Por el testimonio de mi padre deduzco que la vivienda estuvo en un aceptable estado de conservación al menos hasta la década de los cuarenta. A partir de allí, tanto la finca como la vivienda sufrieron diversos expolios. Hasta hace unas décadas. Unos nuevos dueños terminaron destrozándola.

Los nuevos propietarios sepultaron la loza chasnera del interior, arrancaron ventanas y puertas antiguas y edificaron anexos que dejaron con bloques vistos. El ayuntamiento de Tegueste estuvo a punto de permitirles urbanizar adosados a su alrededor. Lo impidió la oposición de Eloina Rodríguez, una vecina de El Socorro.

Es llamativo que una empresa de videojuegos canadiense eleve a leyenda a un canario del que apenas hemos oído hablar. Y del que nos empeñamos en destruir su memoria. Es posible que hayan exagerado al personaje. Pero es indudable que a fuerza de pólvora y acero acaparó una fortuna. Para bien o para mal fue un hombre notable.

Amaro Pargo tuvo la suerte de morir de viejo en su cama. Aunque fue reconocido por sus contemporáneos, es un desconocido para la mayoría de los canarios actuales ¿Cuantos paisanos extraordinarios no habrán quedado sepultados por el polvo del olvido?

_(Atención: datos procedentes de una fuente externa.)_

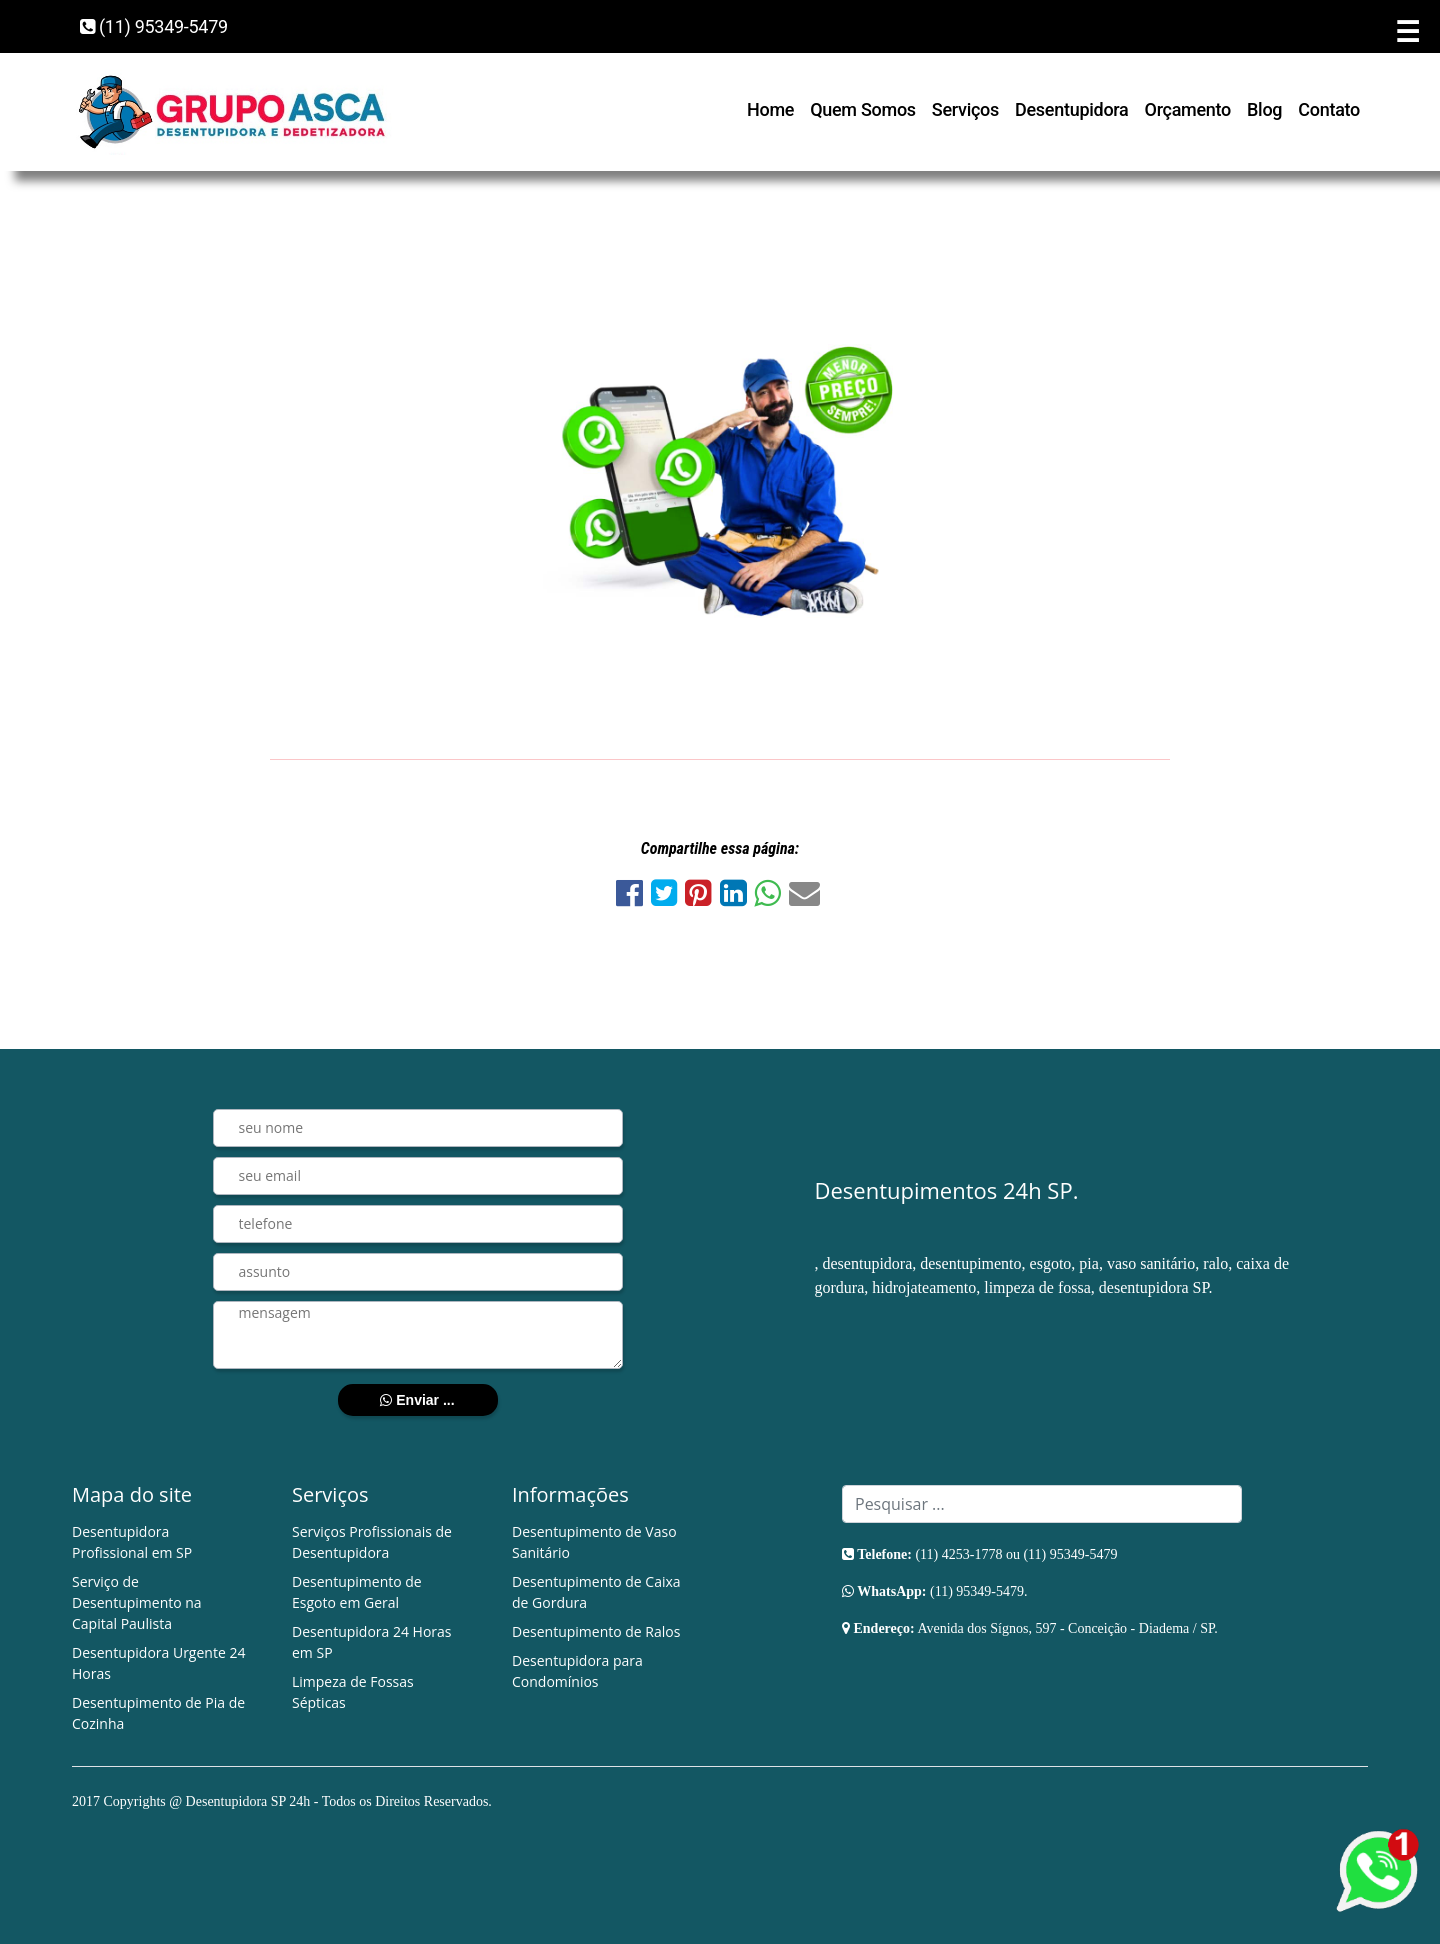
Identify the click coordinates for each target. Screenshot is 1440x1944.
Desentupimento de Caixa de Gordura (596, 1592)
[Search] (1042, 1504)
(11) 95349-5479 (154, 26)
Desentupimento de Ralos (596, 1631)
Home (770, 109)
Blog (1264, 109)
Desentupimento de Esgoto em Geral (357, 1592)
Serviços (965, 109)
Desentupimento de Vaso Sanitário (594, 1542)
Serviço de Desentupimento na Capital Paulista (137, 1602)
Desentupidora (1071, 109)
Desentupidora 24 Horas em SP (372, 1642)
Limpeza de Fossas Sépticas (353, 1692)
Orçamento (1188, 109)
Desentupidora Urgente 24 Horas (158, 1663)
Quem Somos (863, 109)
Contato (1329, 109)
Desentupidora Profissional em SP (132, 1542)
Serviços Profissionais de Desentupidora (372, 1542)
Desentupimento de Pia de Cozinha (158, 1713)
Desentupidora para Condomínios (577, 1671)
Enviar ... (417, 1400)
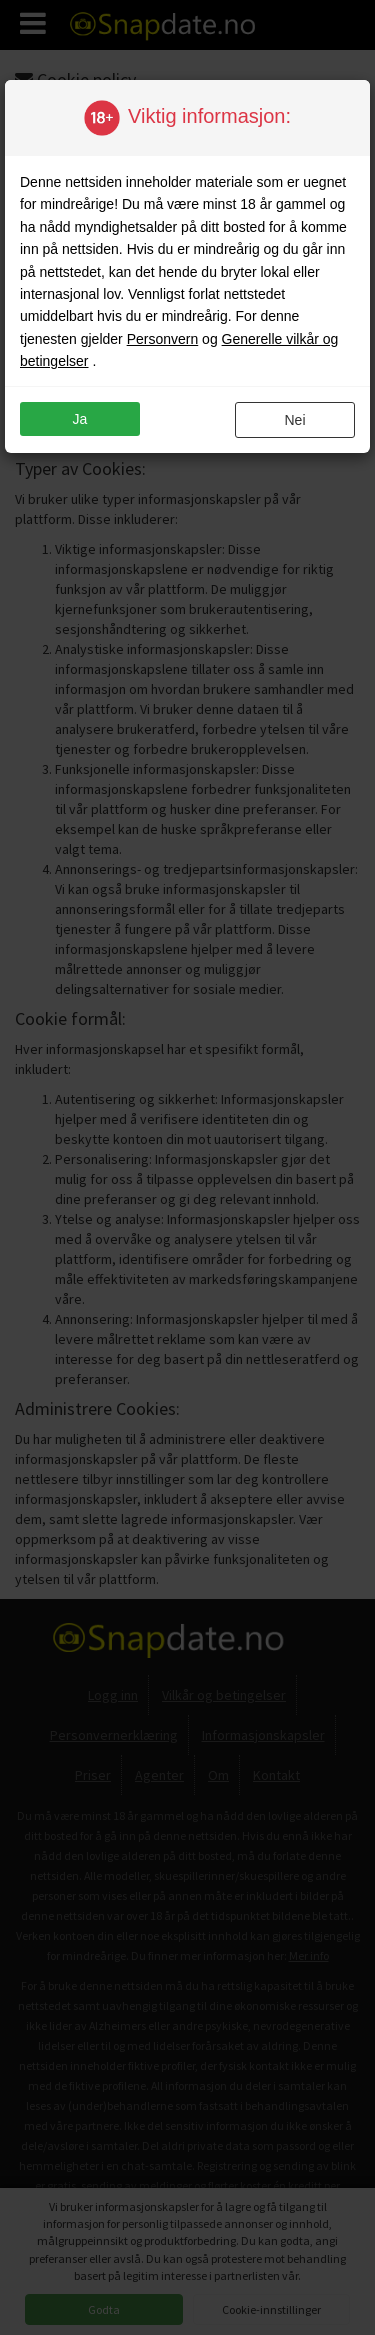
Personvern (163, 339)
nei (294, 420)
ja (80, 419)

Canarias, una región que siempre tuvo más bocas que tierras, derramó a sus hijos a lo largo de América. Las historias de ellos son parte la nuestra, de los canarios de hoy. Contribuimos a la construcción de muchas naciones y hemos olvidado la memoria de nuestra diáspora.

El protagonismo de un canario en “Assassins Creed” debería enseñarnos dos lecciones. La primera es que para poder atisbar el futuro debemos recuperar el pasado. La segunda, hacer algo que hace tiempo olvidamos: soñar con el horizonte. Como Amaro Pargo, el isleño que no encontró fronteras en el agua.